Faire de la politique est une infraction selon Benjamin Griveaux

" Eux sont dans un combat politique. Ceux-là, qu'ils soient certains d'une chose : force restera à la loi. " (?) Benjamin Griveaux lors d'une conférence de presse. Depuis quand la politique, la liberté d'opinion, est une infraction ; justifie la répression policière et l'instrumentalisation de la justice dans un Etat de droit démocratique moderne ? C'est du délire.

https://www.francetvinfo.fr/economie/transports/gilets-jaunes/video-gilets-jaunes-le-mouvement-est-devenu-le-fait-d-agitateurs-declare-benjamin-griveaux_3129515.html

A quoi rime une invitation au dialogue sous la menace ? Le débat, la démocratie, c'est accepter la contestation, la critique. Benjamin Griveaux - qui a déjà exprimé tout son mépris des citoyens "qui fument des clopes et roulent au diesel" - menace clairement les Français de la répression policière - donc d'un risque de mutilations - et de poursuites judiciaires lors de l'exercice d'une liberté fondamentale : la liberté d'opinion (car manifester est l'expression de sa liberté d'opinion).

Il y a lieu à s'interroger et s'inquiéter très sérieusement sur la conception très critiquable du pouvoir que se fait M. Benjamin Griveau à l'entendre - au nom du gouvernement - menacer la population aussi ouvertement.

Il y a là le signe d'une très grave dérive des institutions qui ne peut pas être ignorée de bonne foi par ceux qui invoquent abusivement la loi pour défendre un système économique antidémocratique (cf. par ex. l'étude d'Olivier Jouajan : "Justifier l'injustifiable" ; Laurent Joly "L'Etat contre les juifs" ; Albert Hirschman "Deux siècles de rhétorique réactionnaire")

 

VIDEO. "Gilets jaunes" : le mouvement est "devenu le fait d'agitateurs", déclare Benjamin Griveaux

A la sortie du premier Conseil des ministres de l'année, le porte-parole du gouvernement a durci le ton vis-à-vis du mouvement des "gilets jaunes".

 

 

Le mouvement des "gilets jaunes" "est devenu le fait d'agitateurs qui veulent l'insurrection et, au fond, renverser le gouvernement", a estimé vendredi 4 janvier le porte-parole du gouvernement Benjamin Griveaux.

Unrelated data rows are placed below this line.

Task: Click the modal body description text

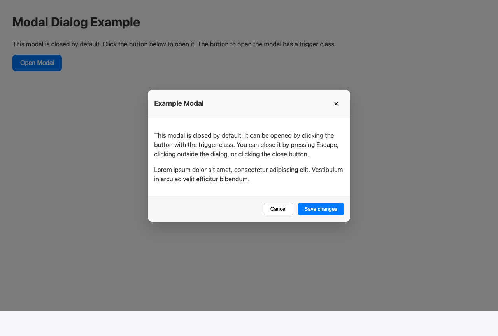Action: (246, 145)
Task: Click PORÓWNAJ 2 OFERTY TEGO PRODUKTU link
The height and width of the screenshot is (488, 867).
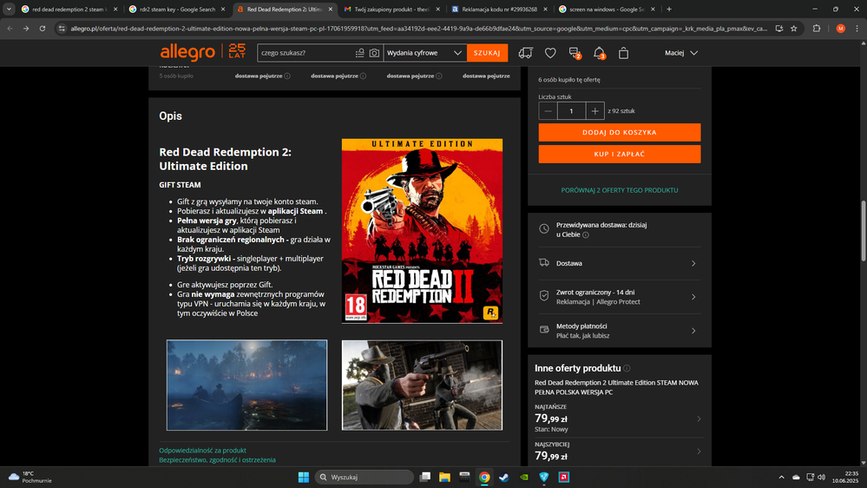Action: point(619,189)
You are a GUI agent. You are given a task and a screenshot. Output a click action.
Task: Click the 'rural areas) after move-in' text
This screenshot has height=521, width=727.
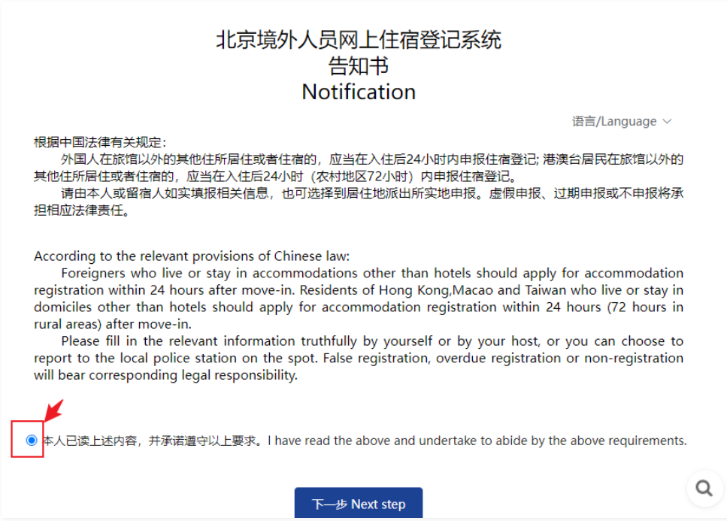[x=113, y=324]
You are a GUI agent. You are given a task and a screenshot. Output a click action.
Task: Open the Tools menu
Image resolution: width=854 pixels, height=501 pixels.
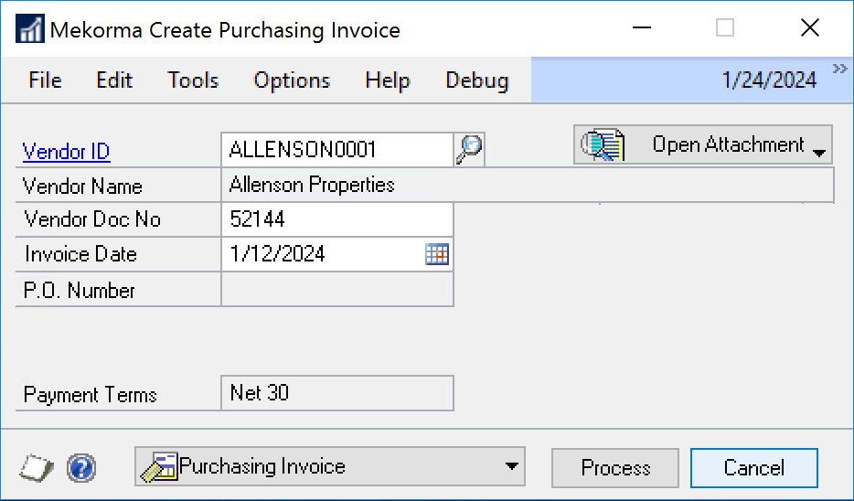(x=193, y=80)
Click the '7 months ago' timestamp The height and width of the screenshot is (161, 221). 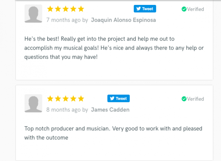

Après les "réponses concrètes et rapides" apportées par l'exécutif aux revendications sur le pouvoir d'achat, "ceux qui restent mobilisés" sont engagés "dans un combat politique" et "ne veulent pas participer au grand débat national", a-t-il estimé à la sortie du premier Conseil des ministres de l'année.

Eux sont dans un combat politique. Ceux-là, qu'ils soient certains d'une chose : force restera à la loi.

Benjamin Griveaux lors d'une conférence de presse

Le porte-parole s'est dit "prêt à discuter avec des gens sincères qui ne font pas d'instrumentalisation politique de la difficulté que connaissent nos concitoyens". Interrogé pour savoir si la fermeté à l'égard des "gilets jaunes" toujours mobilisés ne risquait pas de radicaliser le mouvement, il a répondu : "La loi, rien que la loi, toute la loi, et si certains ont des problèmes avec le respect de la loi, ce sont effectivement les personnes les plus radicalisées", a-t-il souligné, évoquant "quelques-uns qui sont habitués des plateaux télés".